■ What you have to do:
Rewrite the rows starting at the one containing "The width and" and ending with the last row, changing "coordinates" to "location" and leaving everything else as it is. Omit the pictures from your answer.

(Raw records)
# # # # #

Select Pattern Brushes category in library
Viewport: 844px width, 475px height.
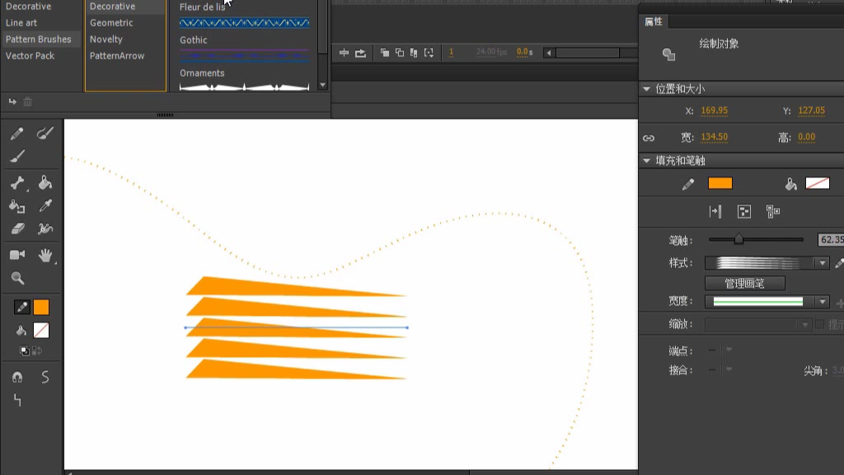39,40
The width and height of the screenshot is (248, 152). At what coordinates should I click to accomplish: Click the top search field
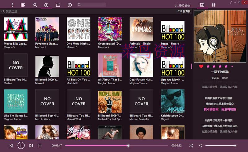[x=93, y=5]
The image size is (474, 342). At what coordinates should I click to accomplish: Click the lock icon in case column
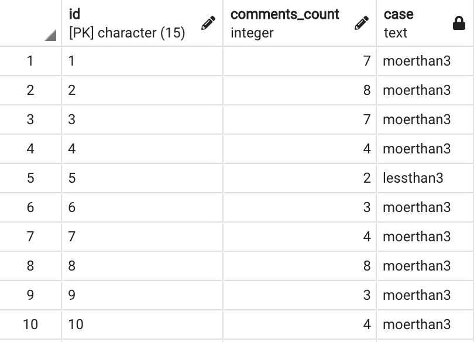459,23
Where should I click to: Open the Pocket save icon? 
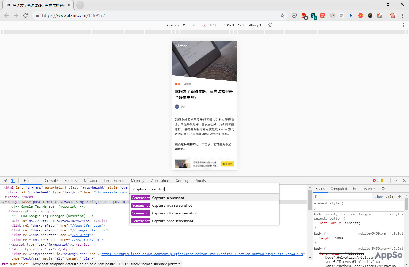tap(294, 15)
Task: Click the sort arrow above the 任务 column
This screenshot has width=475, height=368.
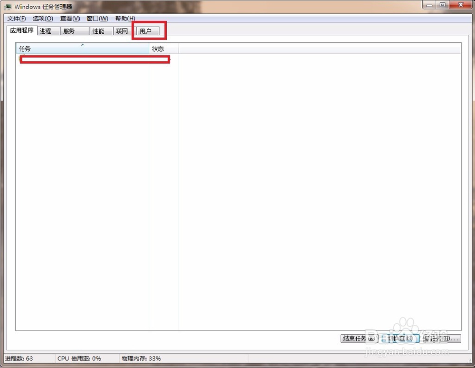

# # # # #

■ Exercise response:
The width and height of the screenshot is (248, 152). At what location should I click to accomplish: Click the top search field
[x=93, y=5]
The image size is (474, 342). At what location should I click to accomplish: Click the lock icon in case column
459,23
Where should I click to: Open the Pocket save icon? 
tap(294, 15)
Task: Click the sort arrow above the 任务 column
This screenshot has width=475, height=368.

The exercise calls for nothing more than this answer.